**TEXT EXCERPT**
# Monark Speigel Airman



## Barry's Bikes (Apr 6, 2013)

Here's a little winter project I've been working on, It's Monark Speigel Airman 40ish, When I picked it up it was house painted maroon and lacquered or shellaced. The chrome was painted silver and lacquered as well. I stripped it bare primed and three toned the paint. Cleaned the good parts, polished the chrome, brought some new springs for the front end. Having a fun time with it, and before ya go all classic on me I know the tank is wrong for the bike, but so right for me... it's a fun custom project. So I've got it mocked up to check fits and pieces and thought I'd throw a picture up. It has a ways to go before it hits the street, but I think Its going to be a nice ride, might even turn a head or two. Heck ya even get a little peek at the bike shop.
Barry


----------



## Monarky (Apr 9, 2013)

Barry's Bikes said:


> Here's a little winter project I've been working on, It's Monark Speigel Airman 40ish, When I picked it up it was house painted maroon and lacquered or shellaced. The chrome was painted silver and lacquered as well. I stripped it bare primed and three toned the paint. Cleaned the good parts, polished the chrome, brought some new springs for the front end. Having a fun time with it, and before ya go all classic on me I know the tank is wrong for the bike, but so right for me... it's a fun custom project. So I've got it mocked up to check fits and pieces and thought I'd throw a picture up. It has a ways to go before it hits the street, but I think Its going to be a nice ride, might even turn a head or two. Heck ya even get a little peek at the bike shop.

**SUPPLIED INFORMATION**
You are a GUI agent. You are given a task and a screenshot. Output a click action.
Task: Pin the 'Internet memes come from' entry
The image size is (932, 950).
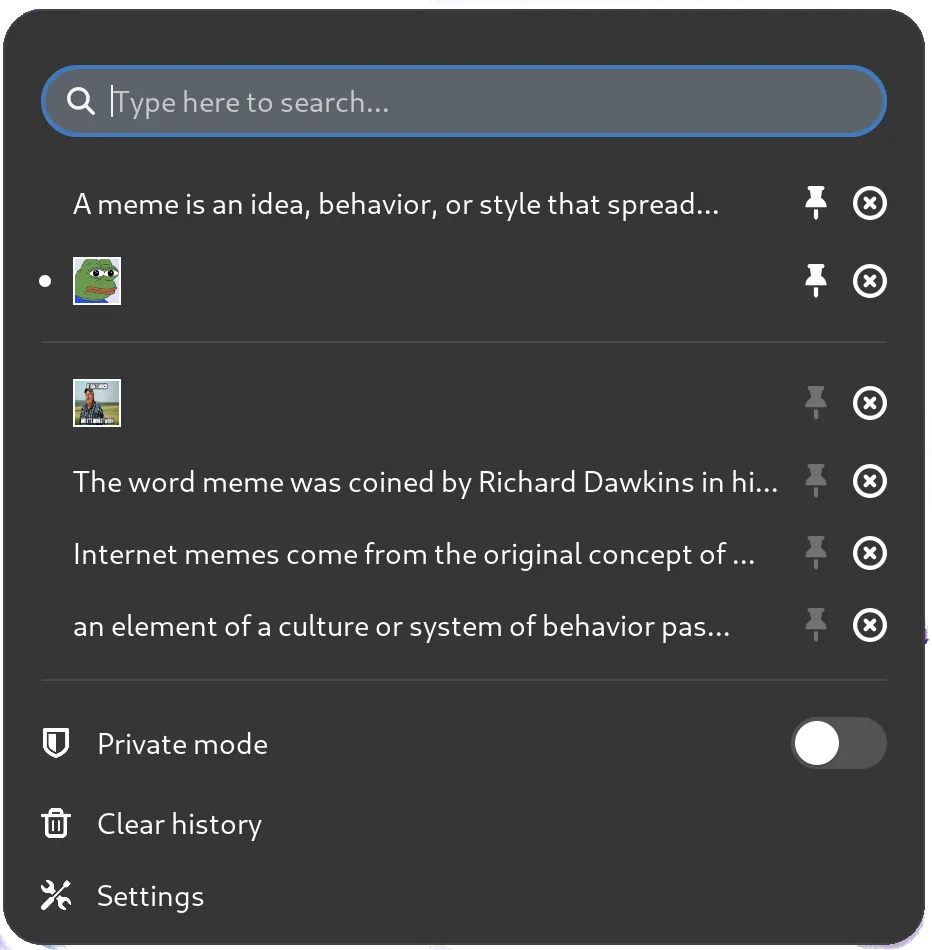[816, 553]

**GOAL**
Resume the forum thread on the Monark Airman custom project, starting right after its last line. The listing was taken from a different source than the forum thread.

**RESULT OF THIS TASK**
> Barry




Hi Barry... I saw your recent post and your bike project looks great awesome job.  Did you paint and pinstripe it yourself?  Are you  going to paint your tank green to match your pinstripes


----------



## Barry's Bikes (Apr 10, 2013)

Thanks! Yeah I painted and pinstriped myself, I think I will leave the tank cream, for the two tone match to the fenders, pinstripes are dark green and I have more dark green strips on the chain guard as well as dark green on the fender braces for highlights. I've had some great comments from those that have seen it, hope to have it done soon and on the road.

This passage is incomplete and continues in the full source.